Certaines sources font état de son changement d’identité. Depuis le 6 e congrès du Hezbollah qui s’est tenu en juillet 2001. En plus de ses missions habituelles, il était désormais chargé du contre-espionnage sous le nom de Jawed Nourredine.
En Iran, il aurait été un cadre de la force Al-Qods (Jérusalem) des pasdarans, dirigée par le général Qassim Suleimani, mais il entretenait aussi des liens étroits avec le VEVAK. En fait, il semble qu’il prenait directement ses ordres auprès du guide suprême de la révolution iranienne, l’Ayatollah Khamenei.
Mugniyah était un responsable opérationnel expérimenté de haut niveau totalement inféodé à Téhéran.
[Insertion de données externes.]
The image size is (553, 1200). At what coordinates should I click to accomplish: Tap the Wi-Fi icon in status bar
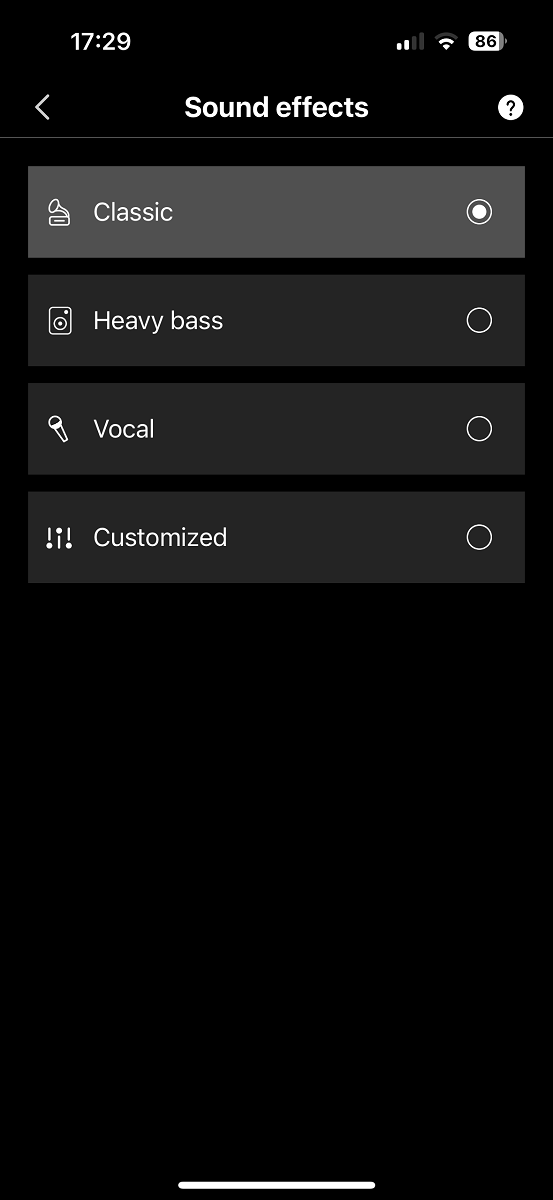pos(445,42)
Il figurait en tête de liste des personnes recherchées par les services spéciaux occidentaux en premier rang desquels le Mossad, la CIA et la DGSE. Ses capacités de nuisance étaient considérables car il s’appuyait sur les structures clandestines très professionnelles du Hezbollah, implantées au Proche-Orient, en Afrique (particulièrement en Libye), en Europe (des cellules ont été formellement identifiées en Suisse et en Espagne), sur le continent américain (Canada, Etats-Unis, Colombie, Paraguay, Venezuela, etc.) et en Asie. Si l’ordre lui en était donné, il pouvait mener à tout moment des opérations terroristes d’envergure dirigées contre les intérêts israéliens et occidentaux.
Sa mort laisse craindre de vastes opérations de représailles qui devraient être dirigées contre les intérêts israéliens. En effet, cette opération « homo » est imputée par le Hezbollah au Mossad. Les Israéliens ne s’y trompent pas et ont fait renforcer les mesures de sécurité autour de leurs représentations diplomatiques à l’étranger.